Court of Appeal holds that insurer is unable to set aside settlement of fraudulent claim because reliance could not be demonstrated
Weekly Update 20/11 reported the earlier Court of Appeal decision in this case. The claimant commenced proceedings for personal injury against his employer. The employer's insurers suspected that he was exaggerating his injuries and investigated further. A settlement agreement was then reached. Three years later they received further information that the claimant had been dishonest and commenced proceedings to recover the sums paid. The Court of Appeal allowed the action to continue and held that insurers were not estopped from relying on the subsequently discovered fraud (even though fraud had been alleged in the earlier proceedings).
The case then went to trial and the trial judge held that the settlement should be repaid. Although it is normally necessary to prove reliance on a fraudulent misrepresentation, the judge held that the position in a litigation context is different. In litigation, parties suspect that the other side may be lying, but when settling they take into account the risk that the other side may be believed. Hence they need to show that they are "influenced" by the fraud, rather than that they believed it.

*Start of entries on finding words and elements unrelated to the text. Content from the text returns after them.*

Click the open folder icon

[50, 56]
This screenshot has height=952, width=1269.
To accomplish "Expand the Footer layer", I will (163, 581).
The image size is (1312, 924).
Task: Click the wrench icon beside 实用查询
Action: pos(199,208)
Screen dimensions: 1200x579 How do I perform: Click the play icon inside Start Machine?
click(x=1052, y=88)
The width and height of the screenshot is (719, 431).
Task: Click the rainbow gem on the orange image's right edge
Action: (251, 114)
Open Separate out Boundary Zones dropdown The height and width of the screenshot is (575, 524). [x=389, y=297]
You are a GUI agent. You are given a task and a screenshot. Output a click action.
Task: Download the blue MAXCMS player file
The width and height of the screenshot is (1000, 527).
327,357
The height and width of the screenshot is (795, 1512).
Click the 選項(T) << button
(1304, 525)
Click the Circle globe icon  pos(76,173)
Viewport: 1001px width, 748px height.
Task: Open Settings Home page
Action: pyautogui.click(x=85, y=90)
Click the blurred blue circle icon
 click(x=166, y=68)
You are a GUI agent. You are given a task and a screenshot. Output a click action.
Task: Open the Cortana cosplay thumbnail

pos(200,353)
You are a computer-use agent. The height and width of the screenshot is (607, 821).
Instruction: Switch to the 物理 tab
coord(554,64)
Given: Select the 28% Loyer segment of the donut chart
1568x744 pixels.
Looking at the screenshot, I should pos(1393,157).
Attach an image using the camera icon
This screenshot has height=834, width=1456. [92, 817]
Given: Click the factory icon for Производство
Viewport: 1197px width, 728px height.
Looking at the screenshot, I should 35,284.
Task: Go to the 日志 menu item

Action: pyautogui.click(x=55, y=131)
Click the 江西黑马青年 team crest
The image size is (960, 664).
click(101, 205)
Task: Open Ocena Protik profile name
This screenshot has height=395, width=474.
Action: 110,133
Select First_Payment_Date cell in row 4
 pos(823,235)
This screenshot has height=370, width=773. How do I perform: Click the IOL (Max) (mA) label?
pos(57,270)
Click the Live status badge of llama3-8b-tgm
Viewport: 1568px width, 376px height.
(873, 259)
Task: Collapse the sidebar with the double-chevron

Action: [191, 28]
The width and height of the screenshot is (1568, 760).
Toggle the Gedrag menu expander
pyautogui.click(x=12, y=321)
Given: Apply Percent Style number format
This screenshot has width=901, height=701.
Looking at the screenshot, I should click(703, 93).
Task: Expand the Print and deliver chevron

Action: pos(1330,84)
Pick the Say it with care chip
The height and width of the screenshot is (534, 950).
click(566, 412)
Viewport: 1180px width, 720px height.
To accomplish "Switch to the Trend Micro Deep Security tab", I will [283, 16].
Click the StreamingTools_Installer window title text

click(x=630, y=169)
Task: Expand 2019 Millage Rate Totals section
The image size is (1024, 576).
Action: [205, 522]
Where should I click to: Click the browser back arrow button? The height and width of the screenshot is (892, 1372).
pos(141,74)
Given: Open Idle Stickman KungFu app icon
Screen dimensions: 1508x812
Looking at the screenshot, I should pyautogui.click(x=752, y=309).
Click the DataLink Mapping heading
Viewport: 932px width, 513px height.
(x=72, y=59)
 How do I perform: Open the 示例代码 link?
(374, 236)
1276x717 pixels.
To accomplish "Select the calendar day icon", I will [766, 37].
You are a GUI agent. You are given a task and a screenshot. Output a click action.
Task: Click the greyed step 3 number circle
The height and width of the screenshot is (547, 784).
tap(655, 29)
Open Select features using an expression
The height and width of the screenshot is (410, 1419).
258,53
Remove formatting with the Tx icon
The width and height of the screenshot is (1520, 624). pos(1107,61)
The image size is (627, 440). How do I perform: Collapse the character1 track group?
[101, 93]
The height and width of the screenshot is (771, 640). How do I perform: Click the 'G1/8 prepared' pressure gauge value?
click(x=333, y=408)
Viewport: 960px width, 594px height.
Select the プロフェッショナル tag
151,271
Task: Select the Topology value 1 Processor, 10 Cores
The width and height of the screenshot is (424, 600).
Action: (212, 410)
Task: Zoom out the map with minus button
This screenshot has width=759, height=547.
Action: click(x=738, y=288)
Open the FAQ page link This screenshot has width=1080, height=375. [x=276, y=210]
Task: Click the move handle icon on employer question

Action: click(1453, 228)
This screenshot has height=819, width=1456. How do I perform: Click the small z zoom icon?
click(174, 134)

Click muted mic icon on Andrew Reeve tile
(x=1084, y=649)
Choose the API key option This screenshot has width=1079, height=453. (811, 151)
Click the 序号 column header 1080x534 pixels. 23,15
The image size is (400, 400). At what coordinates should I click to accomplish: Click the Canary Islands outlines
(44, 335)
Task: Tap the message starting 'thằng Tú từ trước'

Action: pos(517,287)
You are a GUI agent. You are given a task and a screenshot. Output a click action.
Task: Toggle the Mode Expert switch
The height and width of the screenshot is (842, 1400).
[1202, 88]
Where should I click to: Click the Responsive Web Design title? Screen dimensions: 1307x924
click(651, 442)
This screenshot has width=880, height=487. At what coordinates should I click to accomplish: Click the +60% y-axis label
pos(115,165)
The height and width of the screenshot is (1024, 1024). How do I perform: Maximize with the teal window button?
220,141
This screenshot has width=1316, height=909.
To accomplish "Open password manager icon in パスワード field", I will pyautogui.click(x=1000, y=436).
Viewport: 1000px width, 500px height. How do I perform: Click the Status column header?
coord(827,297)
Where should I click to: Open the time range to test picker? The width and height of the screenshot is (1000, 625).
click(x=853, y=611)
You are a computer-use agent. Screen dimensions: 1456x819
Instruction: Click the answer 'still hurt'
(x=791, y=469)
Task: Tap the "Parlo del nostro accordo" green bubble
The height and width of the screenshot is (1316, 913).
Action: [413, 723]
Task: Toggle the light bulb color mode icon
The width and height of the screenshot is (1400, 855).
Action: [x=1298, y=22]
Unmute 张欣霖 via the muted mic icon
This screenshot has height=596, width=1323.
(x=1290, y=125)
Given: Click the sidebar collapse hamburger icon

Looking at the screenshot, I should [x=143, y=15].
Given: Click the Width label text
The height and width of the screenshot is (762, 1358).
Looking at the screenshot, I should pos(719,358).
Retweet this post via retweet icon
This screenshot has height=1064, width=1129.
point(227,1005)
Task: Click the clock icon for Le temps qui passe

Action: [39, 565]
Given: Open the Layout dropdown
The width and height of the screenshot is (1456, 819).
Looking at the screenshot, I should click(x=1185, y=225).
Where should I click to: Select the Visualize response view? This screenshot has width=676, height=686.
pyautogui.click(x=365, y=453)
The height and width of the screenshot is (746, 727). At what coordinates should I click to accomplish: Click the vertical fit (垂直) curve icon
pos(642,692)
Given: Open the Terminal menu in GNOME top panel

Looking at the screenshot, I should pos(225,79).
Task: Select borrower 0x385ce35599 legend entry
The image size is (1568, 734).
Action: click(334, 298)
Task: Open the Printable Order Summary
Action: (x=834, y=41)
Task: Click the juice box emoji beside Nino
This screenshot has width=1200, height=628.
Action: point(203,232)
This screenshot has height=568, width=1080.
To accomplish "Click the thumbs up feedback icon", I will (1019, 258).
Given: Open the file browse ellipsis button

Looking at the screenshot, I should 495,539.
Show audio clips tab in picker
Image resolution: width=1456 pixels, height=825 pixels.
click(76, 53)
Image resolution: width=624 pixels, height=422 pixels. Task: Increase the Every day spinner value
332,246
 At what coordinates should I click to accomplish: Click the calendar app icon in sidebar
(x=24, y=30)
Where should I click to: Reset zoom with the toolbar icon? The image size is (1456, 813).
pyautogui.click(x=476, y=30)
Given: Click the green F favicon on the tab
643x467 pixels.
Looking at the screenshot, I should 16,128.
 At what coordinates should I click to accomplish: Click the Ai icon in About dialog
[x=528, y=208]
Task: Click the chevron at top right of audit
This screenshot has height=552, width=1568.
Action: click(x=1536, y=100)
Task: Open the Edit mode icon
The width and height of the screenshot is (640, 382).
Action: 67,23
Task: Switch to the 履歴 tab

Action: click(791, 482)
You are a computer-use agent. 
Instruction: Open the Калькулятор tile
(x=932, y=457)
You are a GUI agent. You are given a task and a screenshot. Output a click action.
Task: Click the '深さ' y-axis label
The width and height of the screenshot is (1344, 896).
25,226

The claimant appealed and the Court of Appeal has now unanimously allowed that appeal.
Underhill LJ held that in deciding to settle, a defendant takes the risk that the claimant's statements are false and he agrees to forego the opportunity to disprove those statements at trial. Where the statements are fraudulent, rather than merely false, though, sums will be recoverable: "while it may be fair to treat the defendant as having taken the risk of the claimant's statements in support of his claim being wrong, it will not – absent any indication to the contrary – be fair to treat him as having taken the risk of them being dishonest" (emphasis added). Here, though, there was "indication to the contrary", because allegations of fraud had already been made by the insurer prior to the settlement.
However, Underhill LJ recognised that this reasoning might not be reconcilable with the earlier Court of Appeal ruling in the case that the claim could proceed. Accordingly, he said that "the fair thing is to park that question and consider whether my reasoning can be re-cast in a form which, albeit perhaps less satisfactory, avoids the potential conflict".
Accordingly, the Court of Appeal's decision is based on the reliance point instead. Being influenced by the possibility that statements may be believed by the court does not constitute "reliance" on misrepresentations. To rescind an agreement for misrepresentation, "the claimant must have given some credit to its truth, and been induced into making the contract by a perception that it was true rather than false". In this case, the insurers had not merely disbelieved the claimant's assertions about his injuries, they had also pleaded (under a statement of truth) that they were fraudulent. Accordingly, the settlement agreement could not be rescinded.
COMMENT: Had the insurer in this case not investigated and discovered a suspected fraud prior to the settlement, the later discovery of proof of fraud would have allowed it to rescind the settlement agreement. However, having already believed that the claim was fraudulent prior to settlement, the insurer was stuck with its bargain. That result could have been avoided by drafting the settlement in such a way that discovery of further evidence would have allowed the insurer to terminate the agreement (whether the claimant would have agreed to such a term, though, is doubtful).